___ Text excerpt ___

# Boarding kennel- cage free or not?



## King&Skylar (Jun 3, 2010)

If you had to take your dog to a boarding kennel- or when you take your dog to a kennel- do you prefer in home, cage free or a kennel with a run? 

by in home I mean your dog living with other dogs in a person's home. (5 or so dogs)

By cage free I mean a doggie daycare type situation, with the dogs in crates at night and playing together during the day. (10-15 dogs)

By kennel with a run I mean a floor-to-ceiling kennel with a door into an individual run (actually big enough to play in) and they can play with other dogs (no more than 3 strangers together) IF they are well socialized/trained, supervised for 20 minutes or so 2-3 times per day. (we have a max. of 5 dogs at a time)


We own a boarding kennel like the last example (kennel w/ runs) and there are tons of the in home and cage free places popping up- we're wondering what people in general prefer. (we're not changing- don't feel the alternatives are safe but we're curious!)


----------



## DnP (Jul 10, 2008)

I prefer the cage free kennel. In fact, that is the last kennel I took Phoenix to and he LOVED it. He is a super social dog and was quite the happy camper when we picked him up. Sadly that kennel will not be open over New Years this year and we will be headed down to visit friends in TX. 

I've had to bite the bullet and find a new place for him. It is a typical kennel facility w/ individual kennels and no play time/interaction with other dogs. I checked out another four facilities until I settled on this one. All four operated the same way with the facility I chose being the smallest and most friendly w/ Phoenix. (I took him along for the staff to meet him at each facility)


----------



## sashadog (Sep 2, 2011)

___

**Written instruction 1:**
List the types of boarding arrangement that the first post in the boarding kennel thread defines.
**Written instruction 2:**
Return the passage of the boarding kennel thread starting with "We own a boarding" and going on through "but we're curious!)".
The data after this thread is not needed.

___ Data supplied ___

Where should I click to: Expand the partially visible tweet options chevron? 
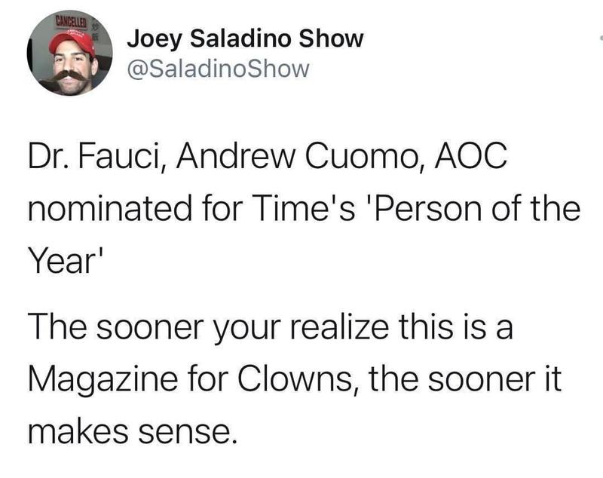click(601, 38)
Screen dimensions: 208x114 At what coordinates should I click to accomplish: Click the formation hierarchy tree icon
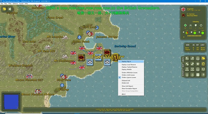(187, 69)
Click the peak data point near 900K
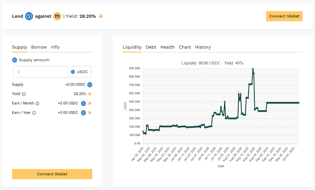The height and width of the screenshot is (190, 315). point(253,70)
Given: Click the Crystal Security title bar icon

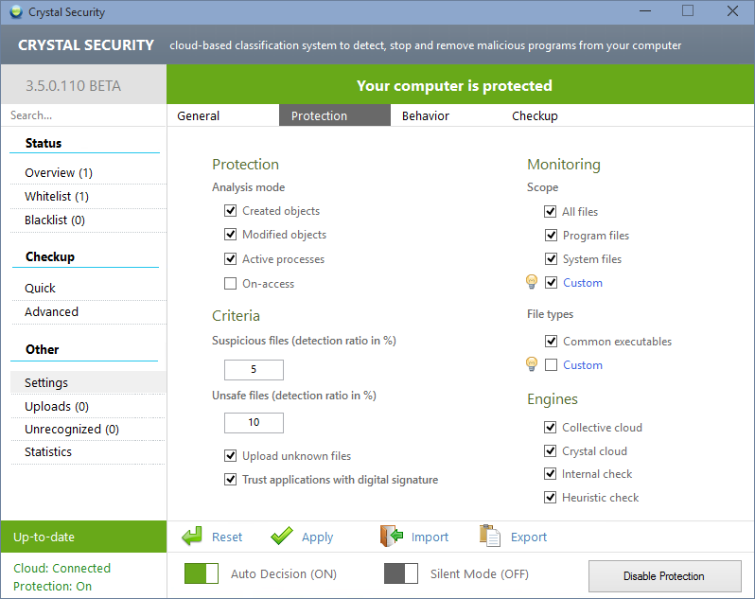Looking at the screenshot, I should (x=14, y=12).
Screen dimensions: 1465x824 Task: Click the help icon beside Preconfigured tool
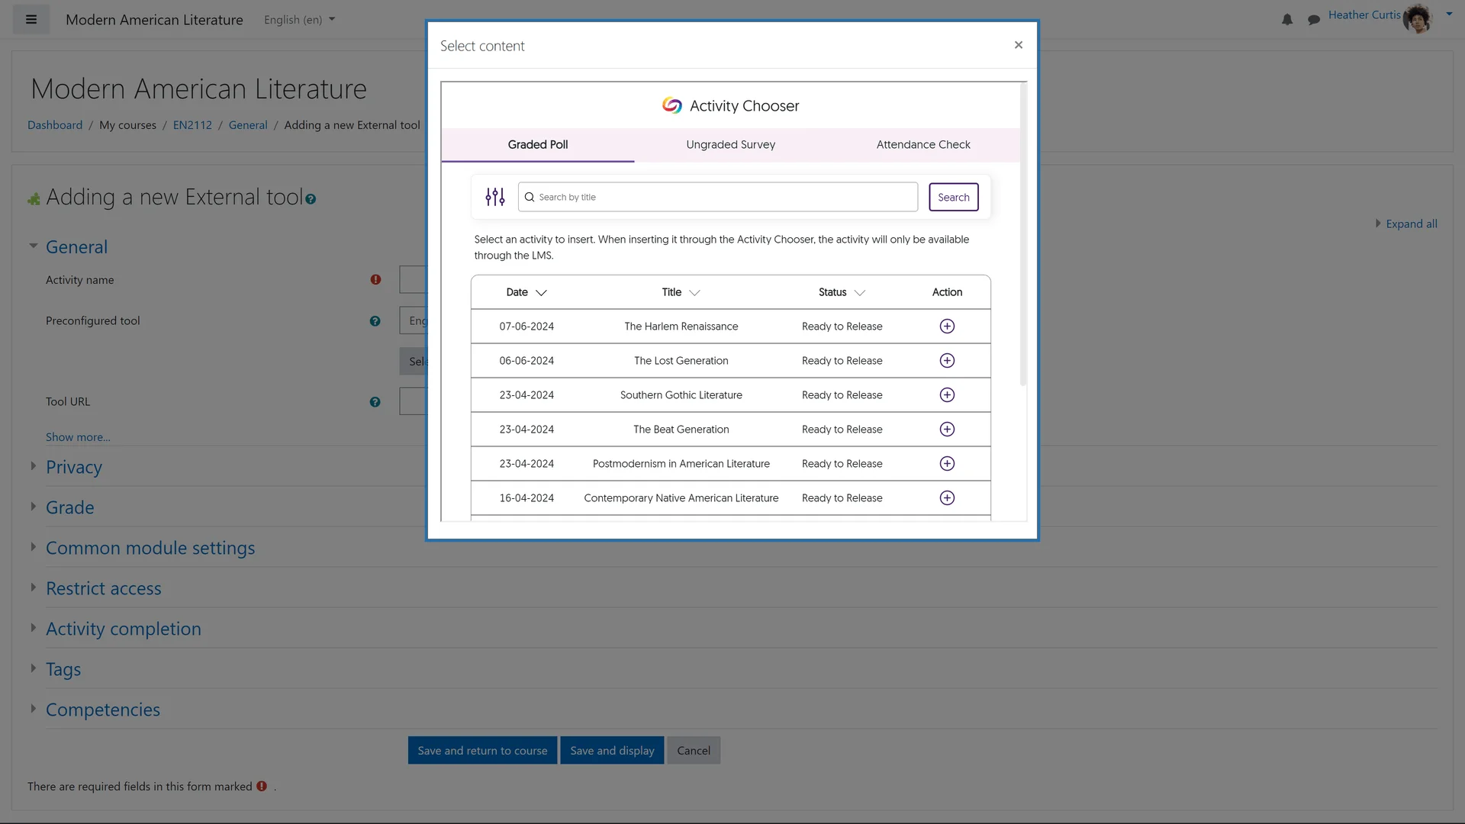375,321
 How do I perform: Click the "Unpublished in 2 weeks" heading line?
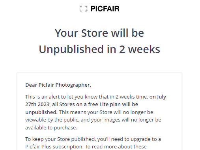click(x=99, y=49)
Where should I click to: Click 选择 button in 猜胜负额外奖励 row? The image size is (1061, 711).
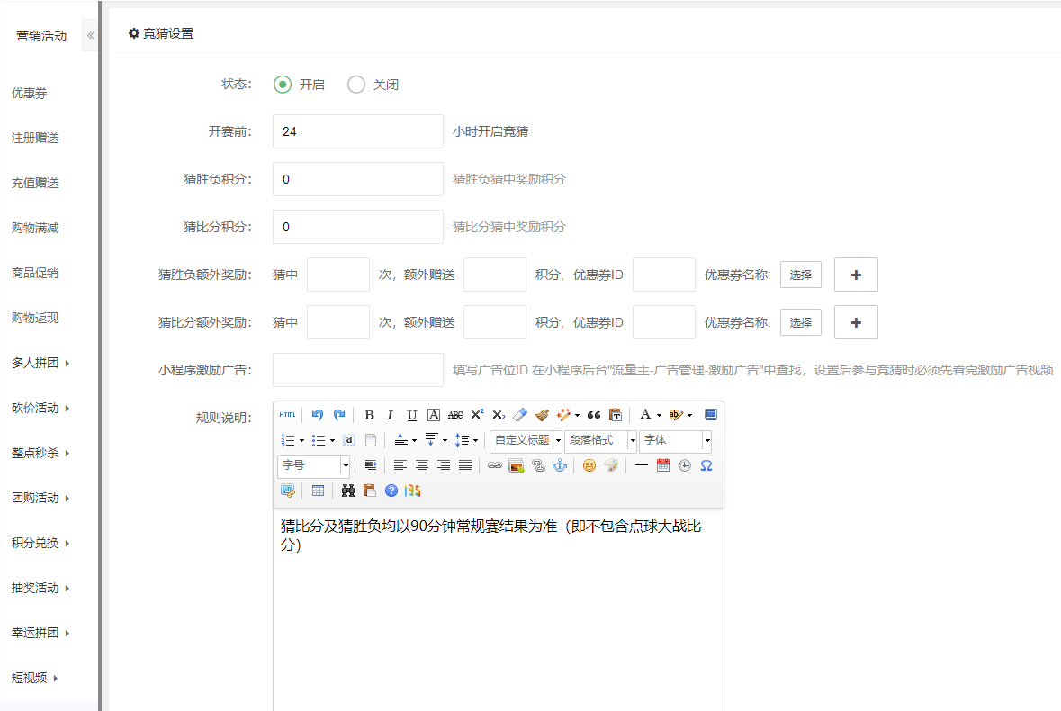[800, 275]
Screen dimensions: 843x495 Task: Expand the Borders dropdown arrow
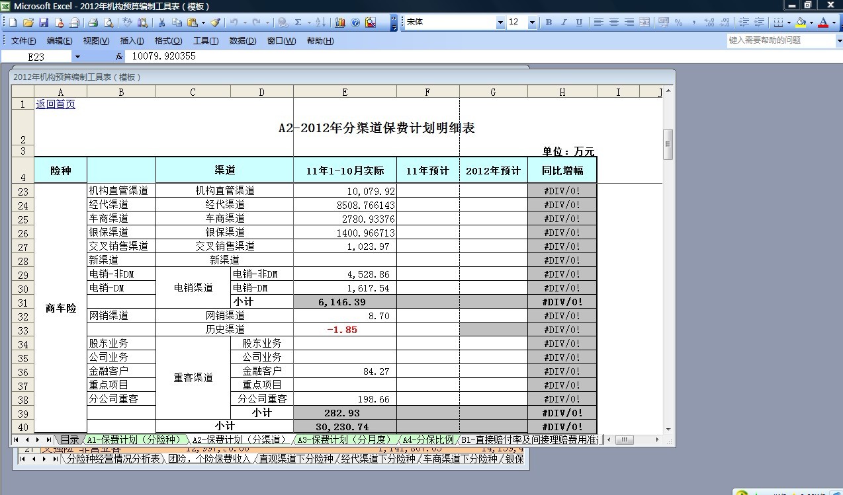point(788,22)
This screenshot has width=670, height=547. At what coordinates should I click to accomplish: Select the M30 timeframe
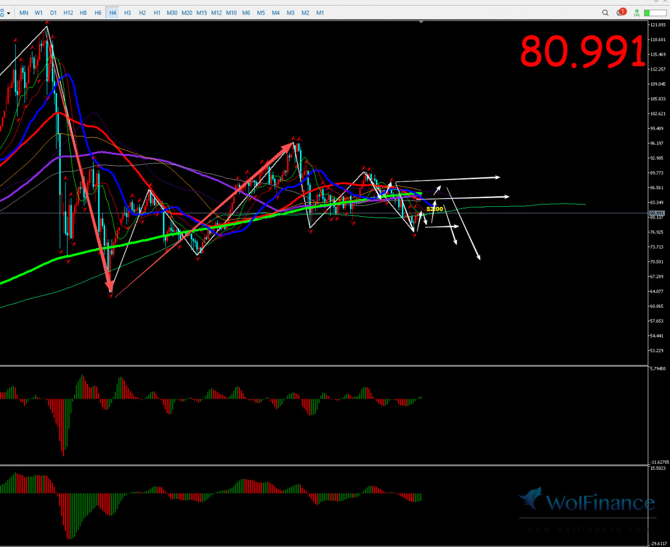pyautogui.click(x=172, y=13)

___

**Correct answer 1:**
- In home
- Cage free
- Kennel with a run

**Correct answer 2:**
We own a boarding kennel like the last example (kennel w/ runs) and there are tons of the in home and cage free places popping up- we're wondering what people in general prefer. (we're not changing- don't feel the alternatives are safe but we're curious!)